17^2:24 : [ [ 289, 34 ], [ 289, 35 ] ]
  [ 289, 34 ] non-isomorphic to [ 289, 35 ] : 
    (C17 x C17) : C24
    (C17 x C17) : SL(2,3)

Shouldn't it be 17^2:SL(2,3) for the 2nd?

hulpke commented 4 years ago

PrimitiveGroup(45,6) is A(10) but it does not act on [ 1 .. 10 ].
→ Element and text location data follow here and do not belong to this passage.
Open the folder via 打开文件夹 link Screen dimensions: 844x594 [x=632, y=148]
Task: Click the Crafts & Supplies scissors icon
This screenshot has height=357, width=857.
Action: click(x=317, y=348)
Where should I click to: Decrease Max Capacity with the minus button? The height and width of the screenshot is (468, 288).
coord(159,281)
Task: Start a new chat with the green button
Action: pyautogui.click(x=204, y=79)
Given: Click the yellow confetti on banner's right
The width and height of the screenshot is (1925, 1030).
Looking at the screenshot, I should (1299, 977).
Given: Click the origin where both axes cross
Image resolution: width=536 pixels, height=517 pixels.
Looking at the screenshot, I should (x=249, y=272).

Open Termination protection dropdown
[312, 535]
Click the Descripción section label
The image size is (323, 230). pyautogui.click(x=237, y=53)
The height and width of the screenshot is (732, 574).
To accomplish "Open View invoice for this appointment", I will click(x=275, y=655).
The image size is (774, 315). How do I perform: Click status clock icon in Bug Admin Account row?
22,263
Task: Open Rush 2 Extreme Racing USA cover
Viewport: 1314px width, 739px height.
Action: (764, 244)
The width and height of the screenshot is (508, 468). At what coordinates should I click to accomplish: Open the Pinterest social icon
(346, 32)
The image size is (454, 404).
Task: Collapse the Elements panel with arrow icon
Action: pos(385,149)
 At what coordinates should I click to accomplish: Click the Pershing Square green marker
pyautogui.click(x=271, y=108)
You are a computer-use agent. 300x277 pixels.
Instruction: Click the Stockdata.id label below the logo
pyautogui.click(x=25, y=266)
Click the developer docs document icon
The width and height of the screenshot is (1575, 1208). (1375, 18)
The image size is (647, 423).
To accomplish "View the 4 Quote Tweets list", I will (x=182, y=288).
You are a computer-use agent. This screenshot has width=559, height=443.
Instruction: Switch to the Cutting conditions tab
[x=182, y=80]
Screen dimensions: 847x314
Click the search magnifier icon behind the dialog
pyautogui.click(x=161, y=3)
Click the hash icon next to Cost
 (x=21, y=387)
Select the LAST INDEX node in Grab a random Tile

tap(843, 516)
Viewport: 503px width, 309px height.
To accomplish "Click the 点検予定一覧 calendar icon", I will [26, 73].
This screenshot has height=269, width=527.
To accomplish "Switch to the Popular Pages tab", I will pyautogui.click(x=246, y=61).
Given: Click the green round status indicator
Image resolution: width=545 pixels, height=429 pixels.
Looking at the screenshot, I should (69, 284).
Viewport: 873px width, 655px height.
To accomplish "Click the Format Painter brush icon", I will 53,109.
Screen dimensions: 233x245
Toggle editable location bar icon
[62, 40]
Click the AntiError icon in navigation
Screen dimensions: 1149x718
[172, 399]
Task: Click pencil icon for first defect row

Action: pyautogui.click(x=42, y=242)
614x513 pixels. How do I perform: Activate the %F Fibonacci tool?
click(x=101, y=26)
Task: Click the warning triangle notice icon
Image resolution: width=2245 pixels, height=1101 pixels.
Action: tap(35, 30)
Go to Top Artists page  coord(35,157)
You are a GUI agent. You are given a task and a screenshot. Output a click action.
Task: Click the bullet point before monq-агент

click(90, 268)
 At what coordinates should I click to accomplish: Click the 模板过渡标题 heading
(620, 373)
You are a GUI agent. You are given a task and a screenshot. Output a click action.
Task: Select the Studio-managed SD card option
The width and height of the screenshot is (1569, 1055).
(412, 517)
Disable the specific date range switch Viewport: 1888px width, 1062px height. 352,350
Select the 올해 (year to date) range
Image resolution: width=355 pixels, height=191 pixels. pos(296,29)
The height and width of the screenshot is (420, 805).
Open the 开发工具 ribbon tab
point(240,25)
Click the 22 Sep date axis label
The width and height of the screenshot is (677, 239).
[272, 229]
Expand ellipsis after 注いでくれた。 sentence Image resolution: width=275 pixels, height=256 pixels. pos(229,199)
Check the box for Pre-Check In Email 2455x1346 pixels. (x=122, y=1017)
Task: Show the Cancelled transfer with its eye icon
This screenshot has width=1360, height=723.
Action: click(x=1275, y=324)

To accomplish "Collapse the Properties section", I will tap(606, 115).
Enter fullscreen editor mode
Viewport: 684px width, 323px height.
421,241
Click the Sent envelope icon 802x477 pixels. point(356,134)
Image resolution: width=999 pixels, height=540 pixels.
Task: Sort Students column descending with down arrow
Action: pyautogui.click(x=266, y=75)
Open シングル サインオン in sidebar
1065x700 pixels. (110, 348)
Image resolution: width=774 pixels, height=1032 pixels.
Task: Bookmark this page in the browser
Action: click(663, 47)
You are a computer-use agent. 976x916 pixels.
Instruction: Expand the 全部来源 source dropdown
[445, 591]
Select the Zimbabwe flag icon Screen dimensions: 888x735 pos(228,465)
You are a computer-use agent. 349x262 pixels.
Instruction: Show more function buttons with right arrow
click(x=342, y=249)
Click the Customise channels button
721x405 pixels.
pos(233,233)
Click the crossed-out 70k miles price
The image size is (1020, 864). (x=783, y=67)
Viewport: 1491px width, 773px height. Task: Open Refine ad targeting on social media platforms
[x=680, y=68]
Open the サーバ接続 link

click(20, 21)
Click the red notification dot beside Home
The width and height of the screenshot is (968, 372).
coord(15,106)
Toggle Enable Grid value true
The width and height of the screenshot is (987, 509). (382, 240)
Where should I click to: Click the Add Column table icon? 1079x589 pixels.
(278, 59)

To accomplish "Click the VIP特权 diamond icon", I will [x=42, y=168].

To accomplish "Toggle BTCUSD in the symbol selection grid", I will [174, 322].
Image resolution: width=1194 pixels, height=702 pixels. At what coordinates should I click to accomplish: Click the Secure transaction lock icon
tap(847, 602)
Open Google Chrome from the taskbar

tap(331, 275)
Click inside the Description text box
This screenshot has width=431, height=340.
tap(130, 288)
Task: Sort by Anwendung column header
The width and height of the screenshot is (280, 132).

Names up to degree 50 are from Buekenhout and do not fit any systematic scheme.

fingolfin commented 4 years ago

@alex-konovalov the name for PrimitiveGroup(289, 35) is indeed misleading, there is no C_24 factor there (indeed, the set of orders of elements in this group is [ 1, 2, 3, 4, 6, 17 ]). So that's another bug in the names and should be fixed.

olexandr-konovalov commented 4 years ago

A fix for PrimitiveGroup(289, 35) and also for PrimitiveGroup(100,14) submitted in #36.

olexandr-konovalov commented 4 years ago

Next, I am going to use M(n) for Mathieu groups. We have

[ 9, 3 ] 3^2:Q(8)=M(9)
[ 10, 6 ] M(10)
[ 11, 6 ] M(11)
[ 12, 1 ] M(11)
[ 12, 2 ] M(12)
[ 21, 4 ] PSL(3, 4)=M(21)
[ 22, 1 ] M(22)
[ 22, 2 ] M(22):2
[ 23, 5 ] M(23)
[ 24, 1 ] M(24)
[ 36, 3 ] M(10)
[ 45, 2 ] M(10)
[ 1288, 1 ] M(23)
[ 1288, 2 ] M(24)
[ 1320, 1 ] M(12)
[ 1320, 2 ] M(12):2
[ 1584, 1 ] M(12):2
[ 1771, 1 ] M(23)
[ 1771, 2 ] M(24)
[ 2024, 1 ] M(24)

but also

[ 55, 4 ] M_11
[ 66, 2 ] M_11
[ 66, 3 ] M_12
[ 77, 1 ] M_22
[ 77, 2 ] M_22.2
[ 121, 48 ] M_11 wreath Sym(2)
[ 144, 3 ] M_12
[ 144, 4 ] M_12.2
[ 144, 5 ] M_12.2
[ 144, 6 ] M_11 wreath Sym(2)
[ 144, 7 ] M_12 wreath Sym(2)
[ 165, 3 ] M_11
[ 176, 3 ] M_22
[ 220, 1 ] M_12
[ 231, 1 ] M_22
[ 231, 2 ] M_22.2
[ 243, 29 ] 3^5:(2 x M_11)
[ 243, 30 ] 3^5:M_11
[ 243, 31 ] 3^5:(2 x M_11)
[ 243, 32 ] 3^5:M_11
[ 253, 4 ] M_23
[ 253, 5 ] M_23
[ 256, 150 ] 2^8:M_10
[ 276, 4 ] M_24
[ 330, 1 ] M_22
[ 330, 2 ] M_22.2
[ 396, 1 ] M_12
[ 396, 2 ] M_12.2
[ 484, 1 ] M_22 wreath Sym(2)
[ 484, 2 ] M_22^2.2^2
[ 484, 3 ] M_22^2.4
[ 484, 4 ] Aut(M_22) wreath Sym(2)
[ 495, 3 ] M_12
[ 495, 4 ] M_12.2
[ 495, 5 ] M_12
[ 495, 6 ] M_12.2
[ 506, 1 ] M_23
[ 529, 1 ] M_23 wreath Sym(2)
[ 576, 1 ] M_24 wreath Sym(2)
[ 616, 1 ] M_22
[ 616, 2 ] M_22.2
[ 672, 5 ] M_22
[ 672, 6 ] M_22.2
[ 729, 462 ] 3^6:2.M_12
[ 759, 1 ] M_24
[ 880, 1 ] M_12.2
olexandr-konovalov commented 4 years ago

Names up to degree 50 are from Buekenhout and do not fit any systematic scheme.

Indeed, the smallest degree where Sym and Alt appear is 55. OTOH, A and S appear across the library many times.

olexandr-konovalov commented 4 years ago

Mathieu groups names unification now also in #36.